Quantifying Stability as a Measure of Robustness
The core of the work, detailed in the preprint arXiv:2603.02806v1, moves beyond traditional smoothness assumptions to analyze discontinuous functions. The authors establish that for finite function classes, generalization performance can be bounded inversely by class stability. This stability is not a norm-based measure of parameter magnitude but a geometric property in the input domain: the expected margin or distance from data points to the classifier's decision boundary. This framing directly interprets stability as a quantifiable form of robustness to input perturbations.
This analysis leads to a significant theoretical extension. The researchers derive a classification analogue to the law of robustness proven by Bubeck and Sellke for regression. Their corollary states that for a model with approximately p ≈ n parameters to perfectly interpolate n training points, it must necessarily exhibit low stability. Therefore, achieving high stability—and by the bound, better generalization—demands substantial overparameterization where p >> n.
Extending Theory to Infinite Function Classes
The theoretical framework is further expanded to parameterized infinite function classes, which more closely resemble practical deep learning models. To handle this complexity, the authors analyze a stronger robustness measure derived from the margin in the output space, which they term normalized co-stability. This measure offers a tractable way to apply stability analysis to complex, high-dimensional models, reinforcing the central finding that overparameterization is a prerequisite for building stable, robust classifiers.
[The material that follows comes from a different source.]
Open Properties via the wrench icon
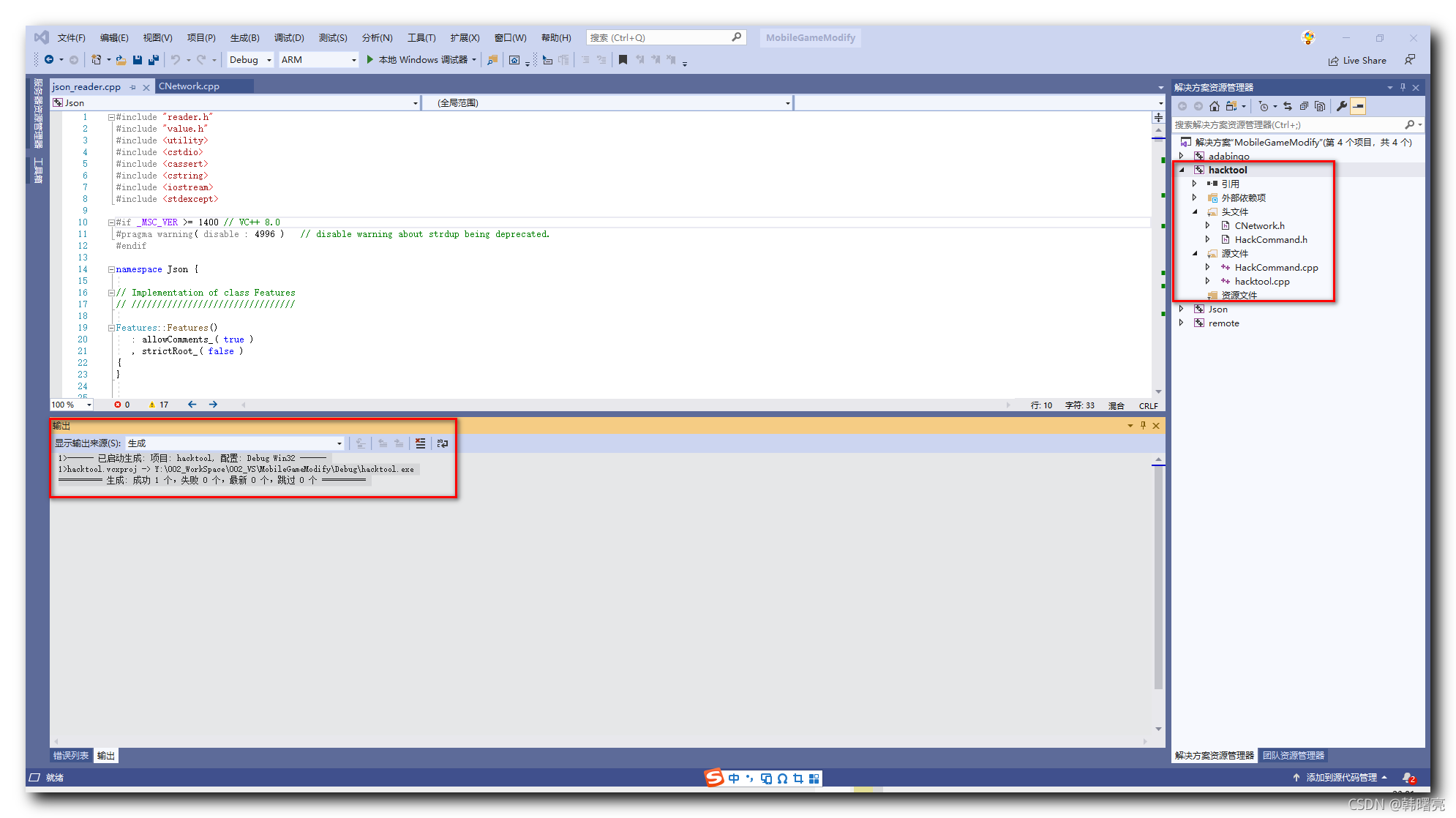(1341, 107)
"The relationship between overparameterization, stability, and generalization remains incompletely understood in the setting of discontinuous classifiers," the authors note, directly addressing the gap their work aims to fill. By moving from smooth to discontinuous functions, the theory becomes more directly applicable to the ReLU-based architectures that dominate contemporary AI.
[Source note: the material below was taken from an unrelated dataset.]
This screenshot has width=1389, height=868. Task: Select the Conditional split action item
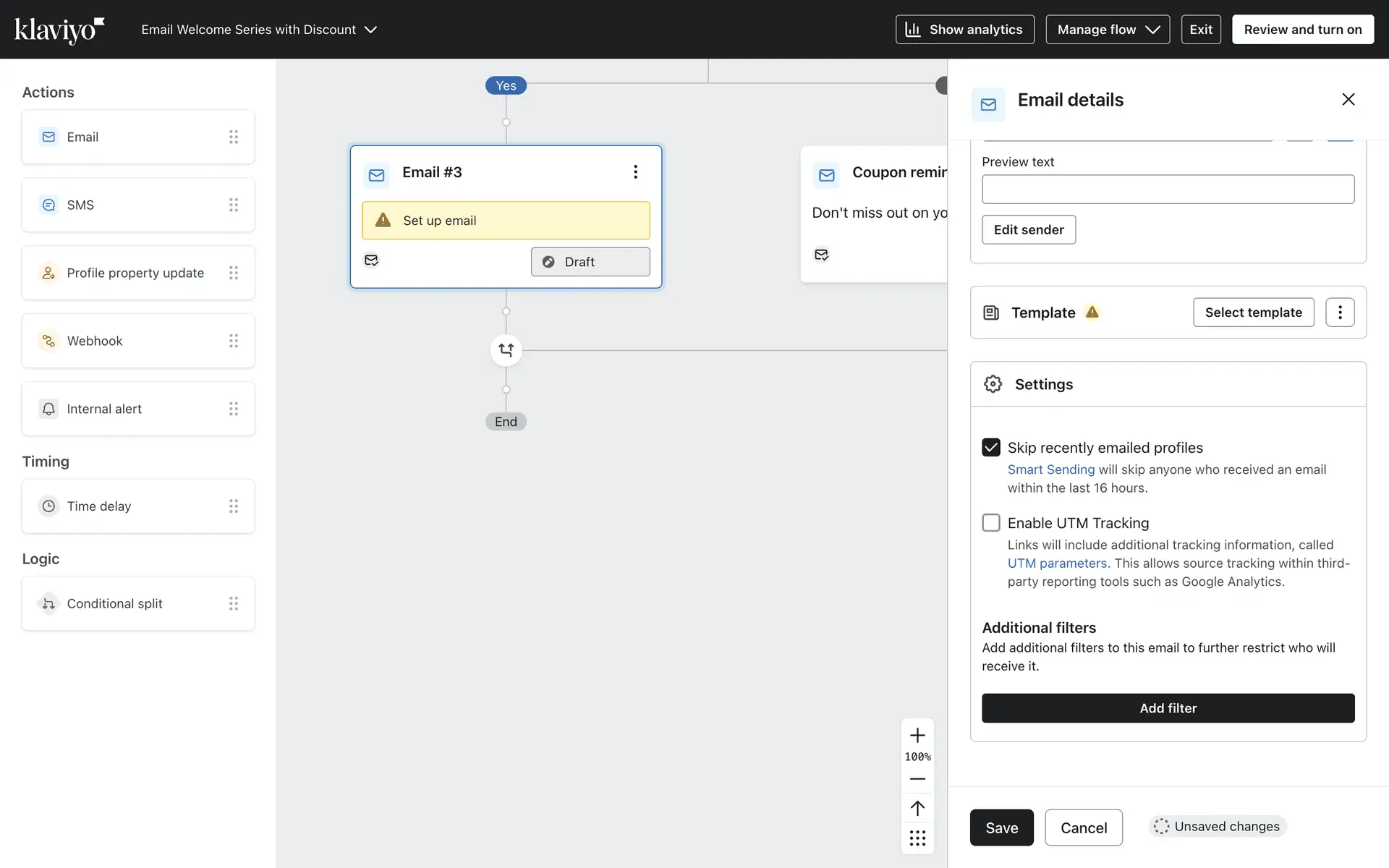click(x=137, y=603)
Empirical Validation and Practical Implications
Theoretical claims are supported by experimental evidence. The study finds that as model size increases, measured stability consistently rises, and this increase strongly correlates with improved test performance. Crucially, the experiments show that traditional norm-based complexity measures, like weight magnitudes, remain largely uninformative in predicting generalization, highlighting the unique explanatory power of the new stability metric.
This research provides a compelling explanation for the empirical success of overparameterized models. It suggests that the drive for larger models is not merely about capacity to memorize, but about achieving the geometric property of stability in the input space, which in turn enforces robust generalization.
Why This Matters: Key Takeaways
- New Generalization Bound: A novel theoretical bound links better generalization directly to higher "class stability," a measurable form of robustness defined by decision boundaries.
- Law of Robustness for Classification: The work extends foundational theory, proving that interpolating models must be unstable unless they are highly overparameterized (p >> n).
- Beyond Smoothness: The theory applies to discontinuous classifiers (like neural networks), making it more relevant to modern AI than prior work requiring smooth functions.
- Empirical Confirmation: Experiments validate that stability increases with model size and correlates with test accuracy, while traditional norm-based measures fail to do so.
- Practical Design Insight: The findings provide a theoretical rationale for building large models, framing overparameterization as a pathway to inherent stability and robustness, not just memorization.